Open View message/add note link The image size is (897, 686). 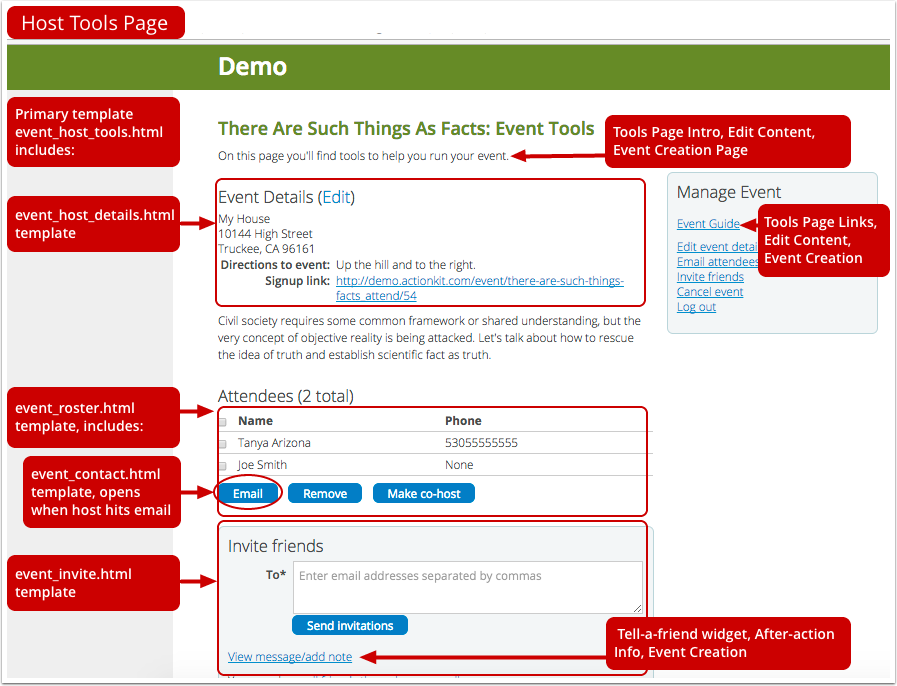[x=289, y=656]
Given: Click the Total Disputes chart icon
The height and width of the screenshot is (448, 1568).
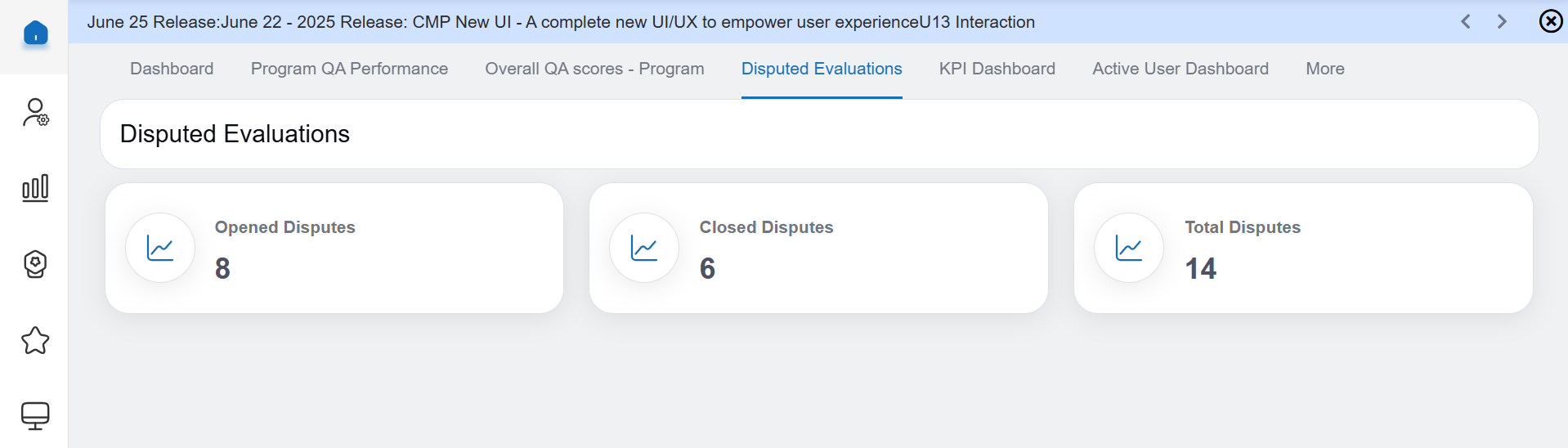Looking at the screenshot, I should pos(1129,248).

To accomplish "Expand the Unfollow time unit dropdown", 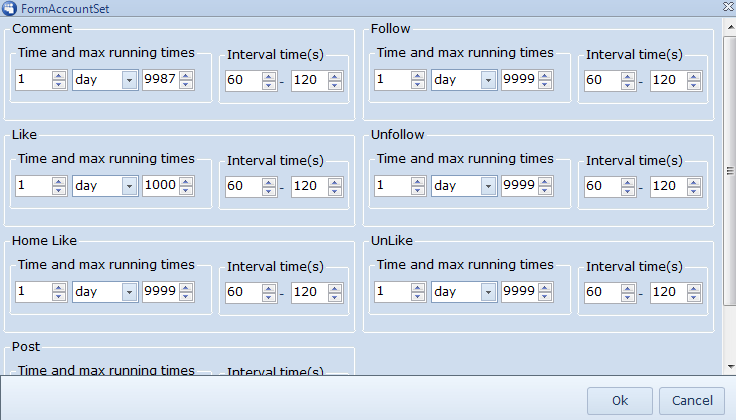I will (x=488, y=186).
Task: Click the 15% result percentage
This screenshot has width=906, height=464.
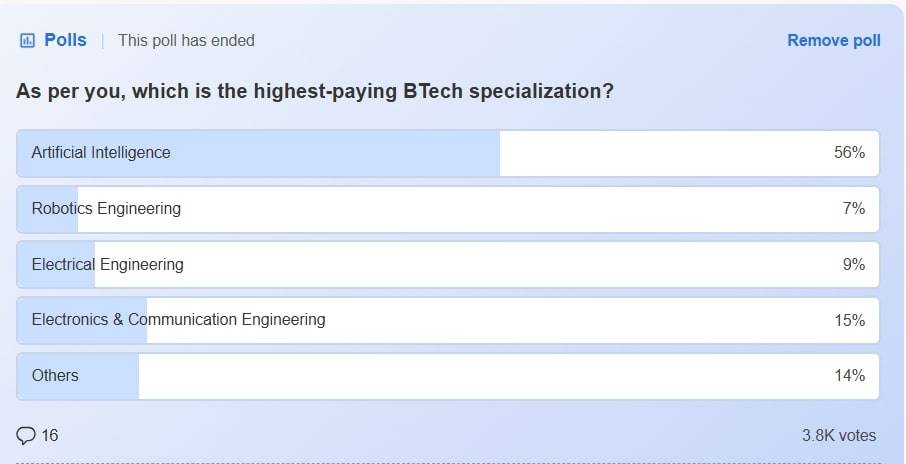Action: point(849,320)
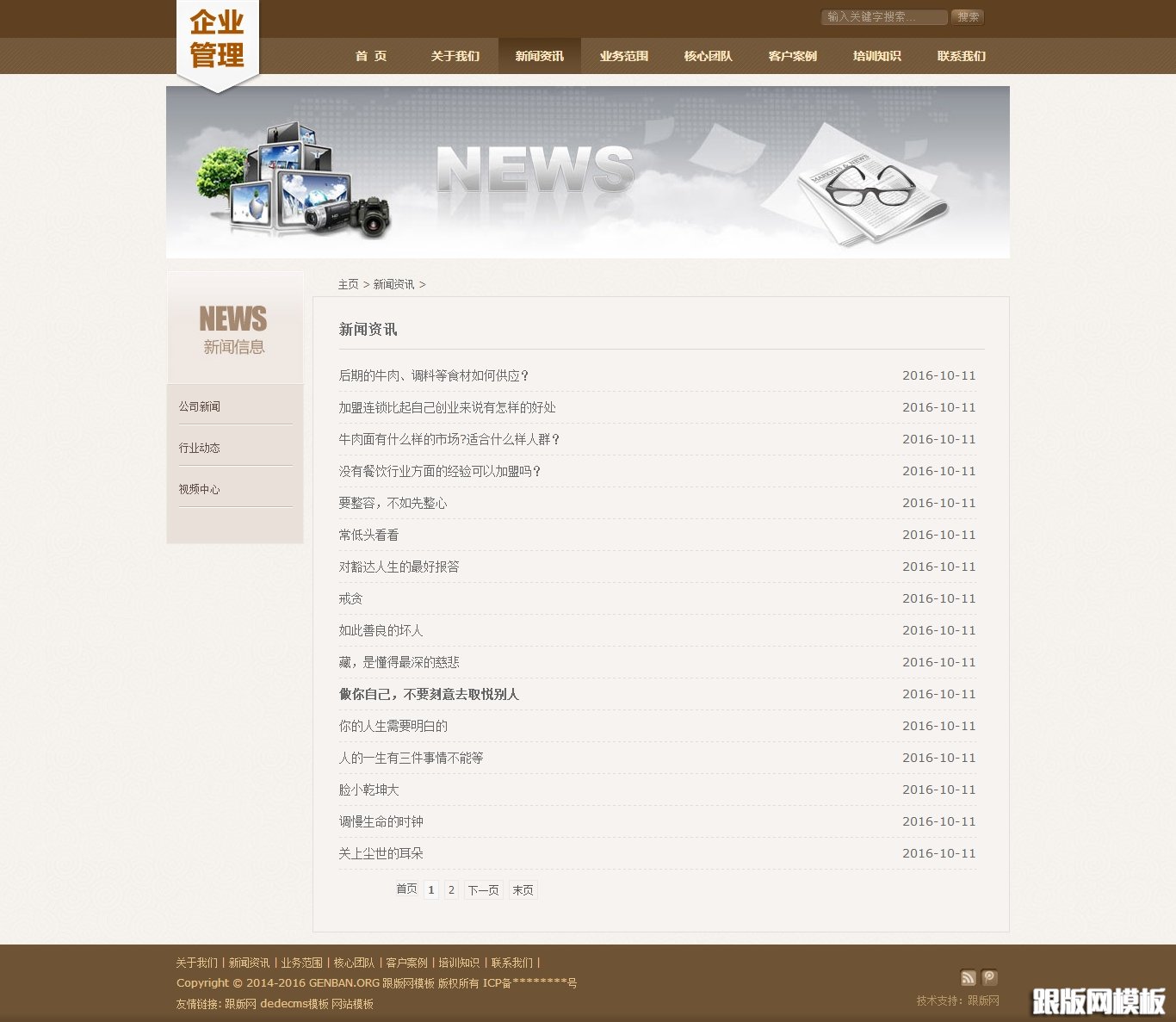Open the 新闻资讯 navigation tab
Screen dimensions: 1176x1022
(539, 56)
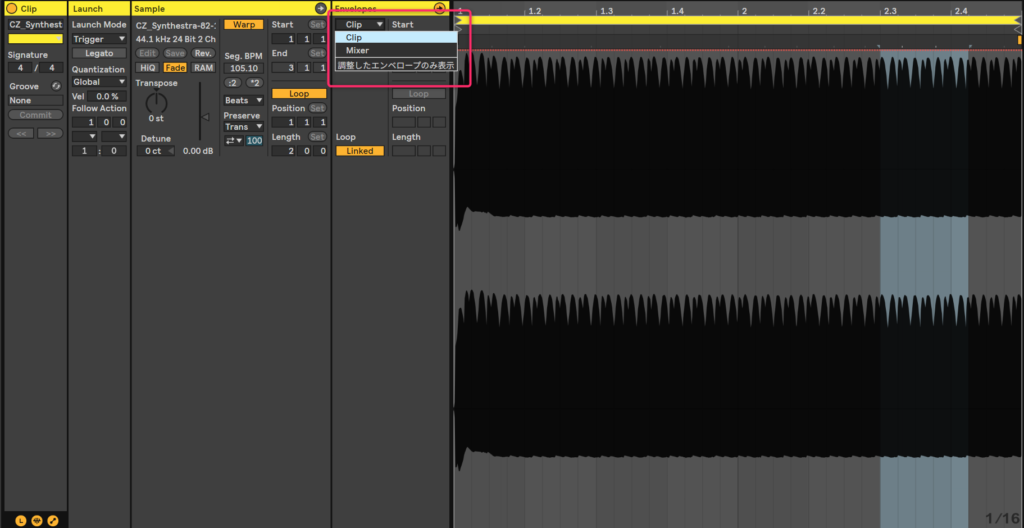
Task: Nudge clip backward with << button
Action: [x=21, y=133]
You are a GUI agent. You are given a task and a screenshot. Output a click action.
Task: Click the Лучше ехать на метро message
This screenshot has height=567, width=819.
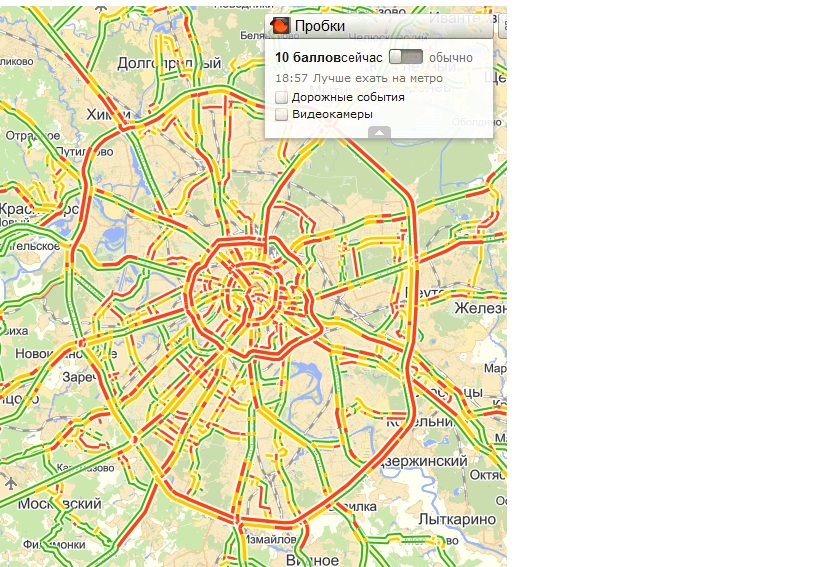[378, 78]
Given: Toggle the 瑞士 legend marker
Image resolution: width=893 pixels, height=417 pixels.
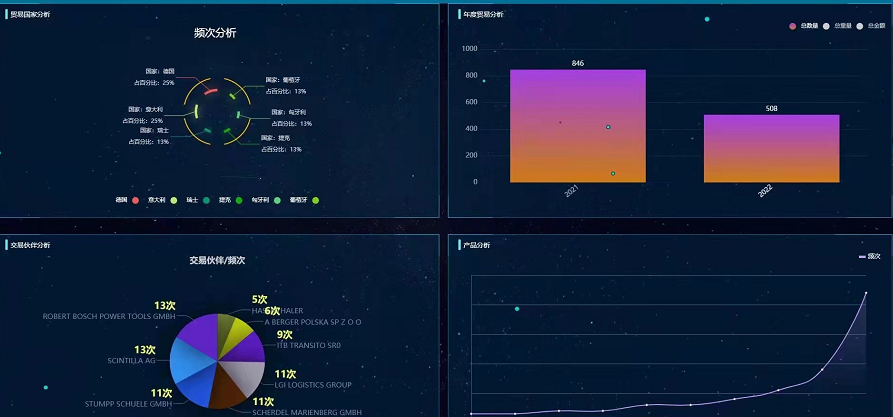Looking at the screenshot, I should pos(206,200).
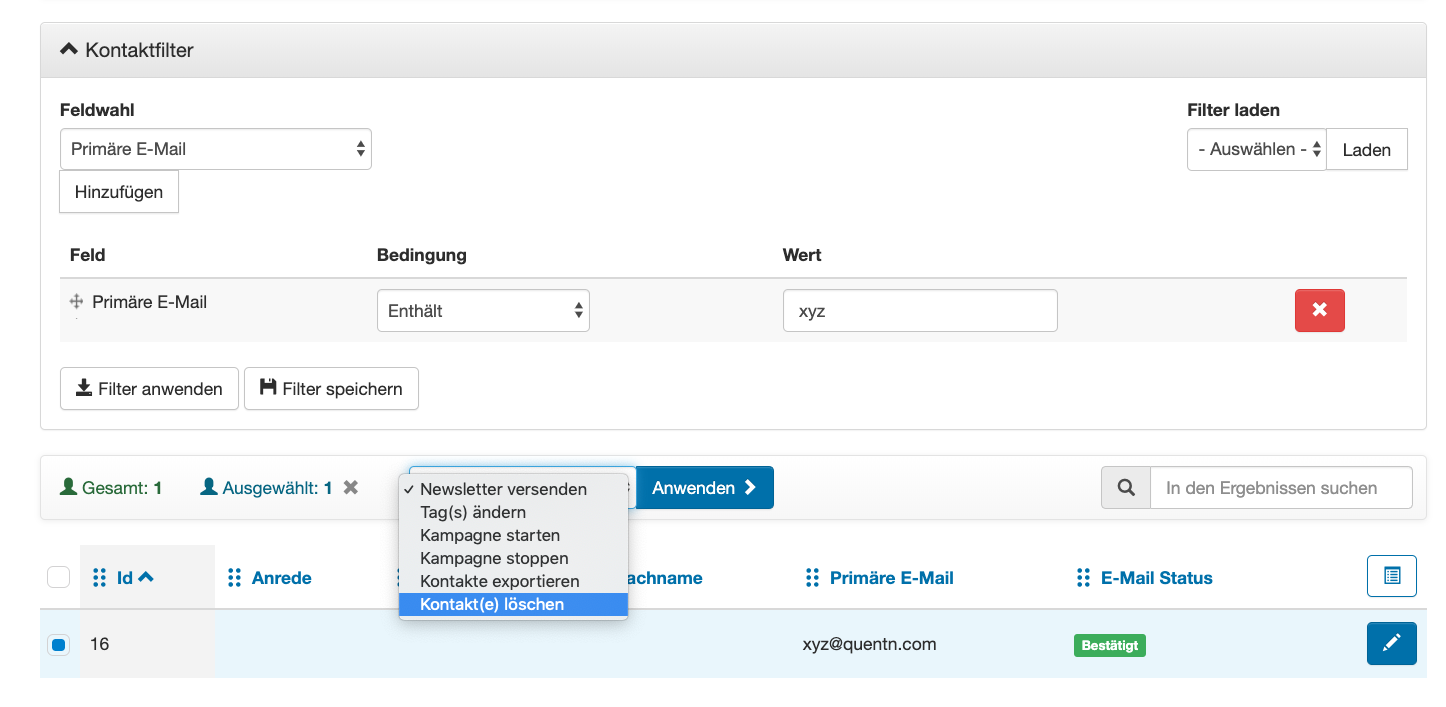Screen dimensions: 1446x707
Task: Clear selection with the X next to Ausgewählt
Action: click(x=351, y=488)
+++
◆ PROBLEM TO SOLVE: Copy only this from above: the line containing "This screenshot has height=567, width=819.", the line containing "Given: Toggle the 瑞士 legend marker", and all lines between, printed exactly. Leave out the pictures.

◆ SOLUTION BELOW:
This screenshot has height=567, width=819.
[378, 78]
Given: Toggle the 瑞士 legend marker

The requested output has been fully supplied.